Лазалки
Шрифт:
По дороге за молоком, шаркая мимо школьного забора, все еще пытаясь вспомнить решительные, главные слова, ты теряешь из виду свой эскадрон. Всадники вдруг исчезают на вороных, каурых и пегих лошадях. Не слыша заветного клича, приняв молчание за команду «вольно», они неторопливо разбредаются кто куда. Они уносятся в разные стороны – каждый в свою жизнь, по пути медленно превращаясь в кротких старичков, в пузатых и бесцветных пассажиров автобуса, в грибников с корзинами, полными лисичек. Там, в далеких, мирных краях, твои всадники слезают с боевых коней, теряются в толпе, становясь прихрамывающими седыми пешеходами в трениках, суетливыми разговорчивыми людьми из очереди за подсолнечным маслом, которое разливают алюминиевым половником в бутылки и банки. Их присутствие больше не чувствуется где-то совсем рядом, в трех или четырех шагах. Твоего эскадрона больше нет там, где он всегда тайно поджидал, наблюдая за тобой, превращая обычный, мирный день в кавалерию и подвиг. Кавалеристов больше нет поблизости, настороженных, жаждущих услышать громкую, яростную команду, чтобы броситься в атаку. Ты вдруг остаешься совсем один, растерянный, с бидоном и коричневой авоськой в руке. Но я сдержу обещание и не проболтаюсь про красные капсулы, раз так надо. Мы возвращаемся из магазина, молча.
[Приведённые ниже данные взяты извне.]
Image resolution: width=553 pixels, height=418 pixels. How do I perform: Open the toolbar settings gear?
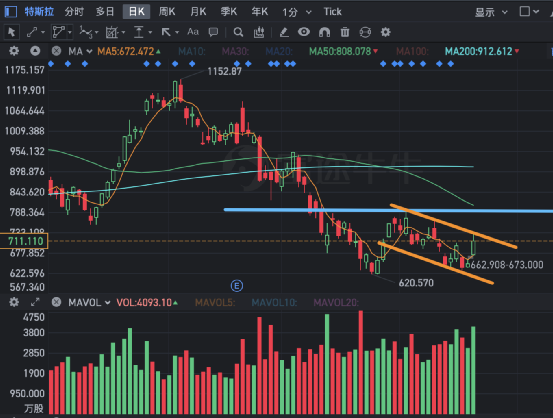[x=385, y=32]
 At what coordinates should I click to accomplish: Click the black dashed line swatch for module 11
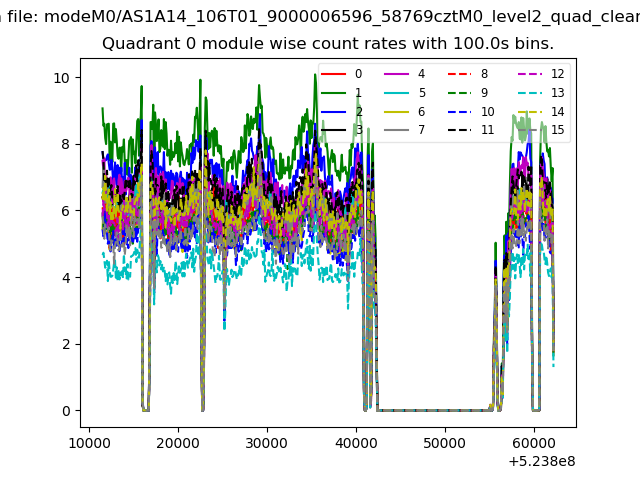tap(459, 130)
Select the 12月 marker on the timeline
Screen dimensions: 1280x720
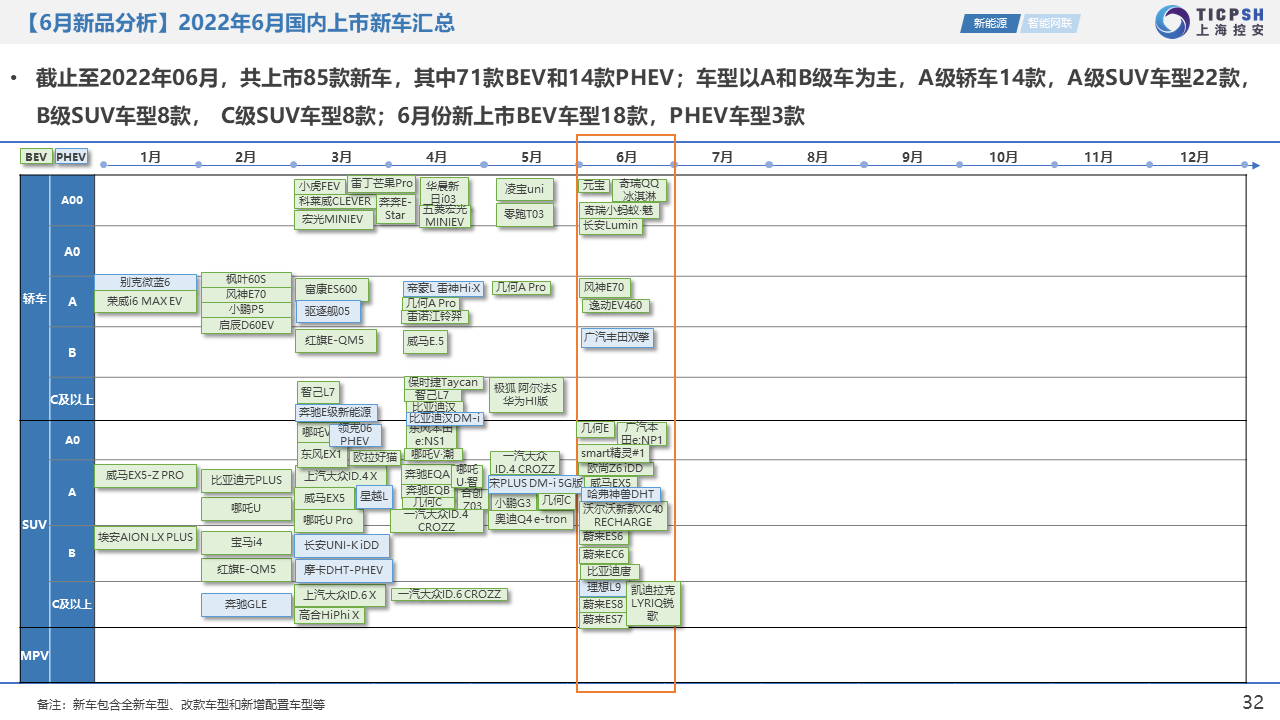pyautogui.click(x=1194, y=157)
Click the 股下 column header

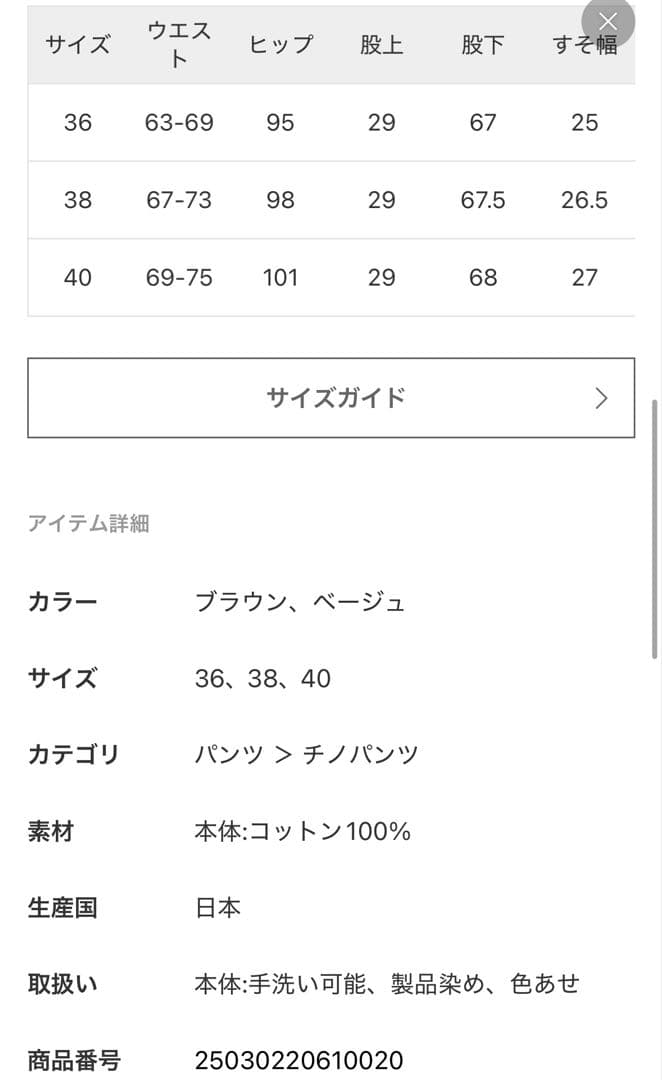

Тебе больше не для кого шутить, спорить с прохожими, расправлять плечи и петь военные песни. Там, где всадники присутствовали всегда, теперь – пустынные дворы, приоткрытая фанерная дверь «Ремонта обуви», футбольное поле, школьный двор с турниками, на которых висят капли дождя. И огромная стенка-лазалка, лестница в небо, на которую ни ногой, потому что тебя
Возле подъезда, деда, ты опускаешься на лавочку. Смотришь на окна домов, на приоткрытые двери балконов, на ржавую сетку заброшенного детсада. Лекарство действует, прямо сейчас ты медленно забываешь тех, кто лежал на земле, превращенных пулями в боль. Не в силах вспомнить, как они, постанывая, призывали на помощь запекшимися губами, ты трясешь головой, снимаешь льняную фуражку, обмахиваешься ею. Но память продолжает легко и плавно кружиться в вальсе. Все заволакивает дым забвения, приносящий облегчение, отбирающий тревоги. Вот уже и лица уснувших, окаменевших всадников тают, заволакиваются дымом, сменяются тишиной. И мне так хочется скорее запереться в своей комнате. Схватить карандаш, как рукоятку ножа, осыпать лист кривыми линиями, одновременно раздумывая, как же остановить этот вальс забвения, как вернуть тебе память, деда. Мне хочется безжалостно оставлять на заснеженном поле линии шин, лыжни, натянутые провода, колючую проволоку, телефонные кабели, мелькающих ласточек и стрижей, следы птиц с поломанными крыльями, которые ходят пешком, а еще широченные колеи от проехавших тракторов и противотанковые ежи. Но мне нельзя шевелить пальцами, нельзя сжимать в них карандаши, потому что под серым гипсом, на месте медленно зарастающего перелома находится хрупкое яйцо, в котором скрывается птенец боли, грозящий снова вырваться и превратиться в столикого ангела с распахнутыми до небес крыльями. Я сижу в комнате, расшатываю подлокотник кресла и пытаюсь понять: из чего шьют, как справляют все эти образцовые, непробиваемые Какнивчемнебывала. Мне необходимо разузнать это как можно скорее. За последнее время слишком много тайн неожиданно ворвалось в меня с неба, вползло из земли. Даже ветер подъездов и сквозняк подворотен бессильны развеять их сине-черную димедроловую горечь. Поэтому срочно нужно разузнать, где берут Какнивчемнебывала, раздобыть свое собственное и укрыться. Оно бы помогло мне казаться спокойной и радостной. Оно бы позволило с легкостью скрывать бабушкин секрет про красные капсулы, из-за которых теряют память, историю моего знакомства с ангелом боли, а еще тот случай, на днях, когда я вернулась домой и ты, деда, меня не узнал.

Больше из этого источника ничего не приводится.